While many of the other MLK Day workshops featured guest speakers and panelists to educate participants, the goal of this particular workshop was to seek participants’ feedback on the college’s approach to marketing and communication. Questions for participants included, “What goes into marketing and communicating about a college like Bates?” and “How does it intersect with racism and anti-racism on campus?” 

The workshop was led by Grace Kendall, director of design services for the BOC. The communications office began planning this MLK Day workshop about a year ago. However, Kendall shared with The Student that there was not a “formal proposal until late last summer, following protests across the country and here in Lewiston in response to the murder of George Floyd.” 

The feedback-oriented workshop made it evident that a recent protest closer to home was also a contributing factor in the planning. 

“The student protest was definitely on our minds as we finalized what format the workshop would take,” Kendall said, referencing the student-led protest that took place on Oct. 30. “We wanted to ensure plenty of opportunity for discussion, and we wanted to create situations where people, particularly students, would feel comfortable talking and sharing their ideas.” 

Kendall began the workshop with a brief introduction and a moment of silence to ground both facilitators and participants. The facilitators included Senior Associate Dean of Admissions Liz McGonigle, Web Designer Oliva Orr, Director of Photography Phylis Graber Jensen, Senior Associate Dean of Admissions Johie Seltzer, Editorial Director and Bates Magazine Editor, Jay Burns, and Assistant to the Chief Communications Officer and Office Coordinator Kristen Burns. 
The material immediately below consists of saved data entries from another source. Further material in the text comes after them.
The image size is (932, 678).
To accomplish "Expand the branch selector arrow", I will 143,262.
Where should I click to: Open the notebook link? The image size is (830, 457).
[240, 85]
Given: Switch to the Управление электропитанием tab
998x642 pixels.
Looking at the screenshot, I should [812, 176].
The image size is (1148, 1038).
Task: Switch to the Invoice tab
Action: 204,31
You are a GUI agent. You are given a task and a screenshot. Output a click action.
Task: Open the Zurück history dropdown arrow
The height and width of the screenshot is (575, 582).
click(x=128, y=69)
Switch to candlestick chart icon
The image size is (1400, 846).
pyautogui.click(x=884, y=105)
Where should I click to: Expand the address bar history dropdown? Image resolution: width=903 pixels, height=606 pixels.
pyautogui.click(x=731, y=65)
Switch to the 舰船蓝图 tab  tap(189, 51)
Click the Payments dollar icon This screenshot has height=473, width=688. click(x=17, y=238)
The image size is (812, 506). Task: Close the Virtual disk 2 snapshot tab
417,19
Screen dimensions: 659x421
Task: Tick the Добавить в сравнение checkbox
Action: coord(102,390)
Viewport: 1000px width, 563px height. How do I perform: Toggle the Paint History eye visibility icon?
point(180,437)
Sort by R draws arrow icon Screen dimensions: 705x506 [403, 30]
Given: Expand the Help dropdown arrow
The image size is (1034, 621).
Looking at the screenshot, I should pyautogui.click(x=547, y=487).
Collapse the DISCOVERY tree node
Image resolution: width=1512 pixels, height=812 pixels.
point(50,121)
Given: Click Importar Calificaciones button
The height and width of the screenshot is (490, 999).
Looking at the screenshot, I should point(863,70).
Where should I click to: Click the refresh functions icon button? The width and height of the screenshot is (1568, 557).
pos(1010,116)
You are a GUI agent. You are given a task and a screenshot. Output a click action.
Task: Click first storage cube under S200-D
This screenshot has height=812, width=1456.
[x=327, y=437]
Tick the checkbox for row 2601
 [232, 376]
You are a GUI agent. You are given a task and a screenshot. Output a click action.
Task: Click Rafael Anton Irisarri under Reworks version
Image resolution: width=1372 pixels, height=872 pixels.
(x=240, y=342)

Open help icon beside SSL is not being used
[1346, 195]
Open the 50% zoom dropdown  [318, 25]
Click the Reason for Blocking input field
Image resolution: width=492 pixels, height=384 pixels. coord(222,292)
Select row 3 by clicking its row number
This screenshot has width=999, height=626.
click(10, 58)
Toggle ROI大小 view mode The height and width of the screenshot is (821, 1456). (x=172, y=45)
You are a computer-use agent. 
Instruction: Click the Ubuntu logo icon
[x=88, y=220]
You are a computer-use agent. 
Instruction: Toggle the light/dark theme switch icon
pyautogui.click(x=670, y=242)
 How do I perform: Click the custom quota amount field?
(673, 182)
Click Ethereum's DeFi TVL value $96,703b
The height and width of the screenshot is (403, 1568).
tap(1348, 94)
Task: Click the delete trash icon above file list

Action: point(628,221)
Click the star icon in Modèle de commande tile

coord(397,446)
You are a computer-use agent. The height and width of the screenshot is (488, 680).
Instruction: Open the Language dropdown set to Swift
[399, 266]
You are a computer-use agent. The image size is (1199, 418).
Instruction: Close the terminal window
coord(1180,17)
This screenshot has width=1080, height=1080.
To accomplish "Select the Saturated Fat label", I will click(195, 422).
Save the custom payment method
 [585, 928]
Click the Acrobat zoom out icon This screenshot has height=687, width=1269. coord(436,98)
The BOC consists of 11 employees and is responsible for generating marketing material for the college and for Admissions, providing news coverage and fundraising material, and developing the commencement program.

McGonigle shared that the Office of Admissions is responsible for recruiting a diverse and talented student body, organizing tours and open houses, and supporting and stewarding these students throughout their college career. 

During the introductions, it was clear that admissions has a broad understanding of diversity. Socio-economic class, geography, ethnicity, race, secondary school, and other factors all weigh into the admission process.

Participants Polled on the Impact of Bates Communications Material

To begin the conversation, a poll was sent out to all participants as a base for discussion topics. Once the results of the poll were shared with the entire group, participants were sent to breakout rooms for small group discussions followed by a full group share-out and Q&A. 

“We wanted to ensure plenty of opportunity for discussion, and we wanted to create situations where people, particularly students, would feel comfortable talking and sharing their ideas,” Kendall said.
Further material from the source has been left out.